-"A Short History of Nearly Everything" by Bill Bryson (sometime in early November thru November 30th)
http://www.amazon.com/Short-History-Nearly-Everything/dp/076790818X/sr=8-1/qid=1164936977/ref=pd_bbs_sr_1/102-6589595-9232162?ie=UTF8&s=books My two-and-a-half cents:
I want to begin this by saying that I love the world. I especially love life. Specifically, I love being alive.
I hope you do too.
This book is about... well... pretty much everything. Quite ambitious if you ask me. It naturally starts with the Big Bang and what physics say about it, then some chemistry and geology thrown in, with the middle of the book being about how damn unsafe this planet is. I want to congratulate Bryson on explaining what the fuck Einstein was talking about with his whole general relativity thing. I dunno if you know this, but the guy was a fuckin' genius. And Sir Issac Newton? The guy was the biggest prick known to man. He basically made calculus and then sat on it for a few decades for no apparent reason. Talk about a douche!

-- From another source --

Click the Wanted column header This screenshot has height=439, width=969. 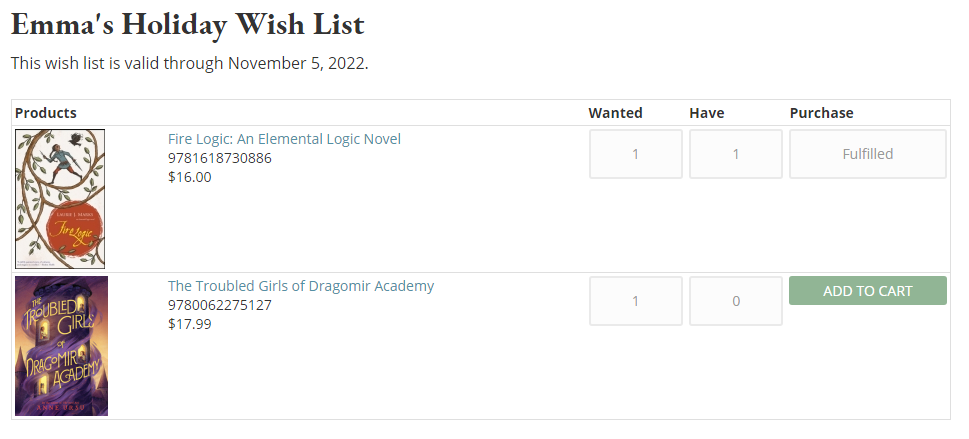(615, 113)
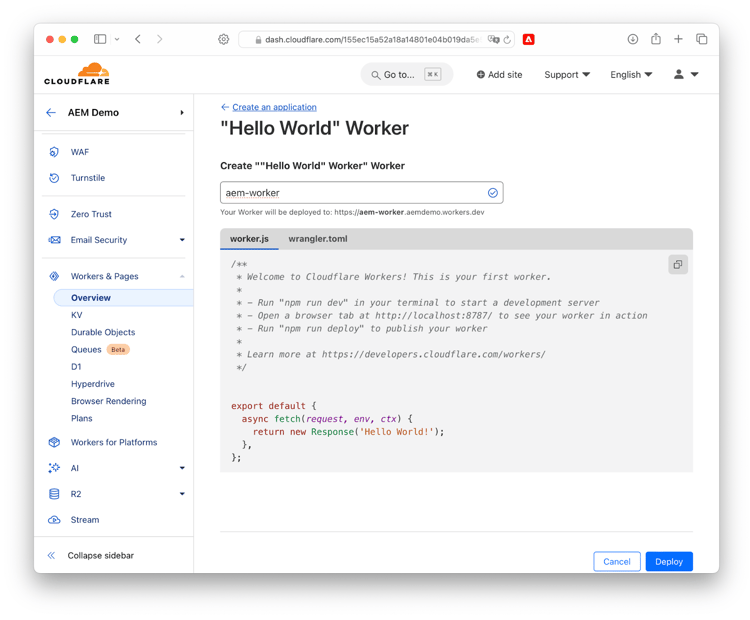This screenshot has height=620, width=750.
Task: Open Turnstile from the sidebar icon
Action: click(x=54, y=178)
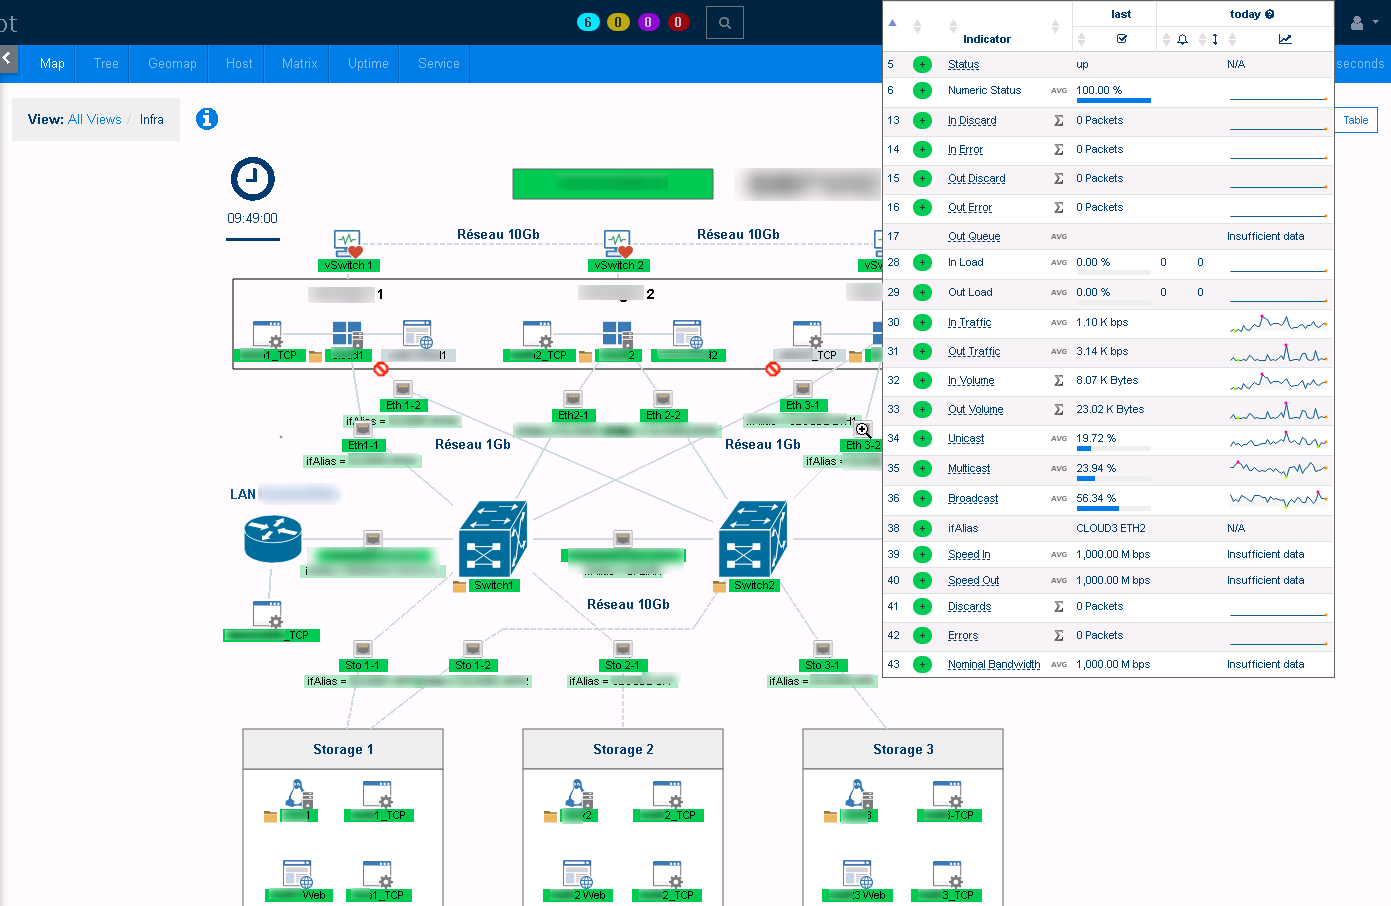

This is when the book gets somewhat flat. It's at this point that he starts to explain the atmosphere and fossils and ancient periods of time. I dunno about you, but I find that stuff about as stimulating as flies fucking. Whereas Bryson made chemistry and physics sound like pretty bitchin' stuff, the rest of it (anthropology in particular) made me want to throw up my liver. I mean... I know it has purpose in a book that is scientifically driven about the history of everything, but Jesus Christ... I've had better times waiting in line at the DMV than reading this book in certain sections.
Overall, it did open my eyes to quite a few things. They are too numerous to mention in specific, but I do want to mention that, if you're like me when it comes to science, this book will prove you know next to nothing. And then you realize that the scientists themselves know few things. Honestly, the best part about this book is the stories behind the discoveries; something that really makes you more interested in the subject. Teachers should implement this notion when teaching.
Killer Quote: (Bryson talking about the irony in Newton's "Principia" being published the same time as the dodo bird's extinction due to humans)
"You would be hard pressed, I would submit, to find a better pairing of occurrences to illustrate the divine and felonious nature of the human being - a species of organism that is capable of unpicking the deepest secrets of the heavens while at the same time pounding into extinction, for no purpose at all, a creature that never did us any harm and wasn't even remotely capable of understanding what we were doing to it as we did it."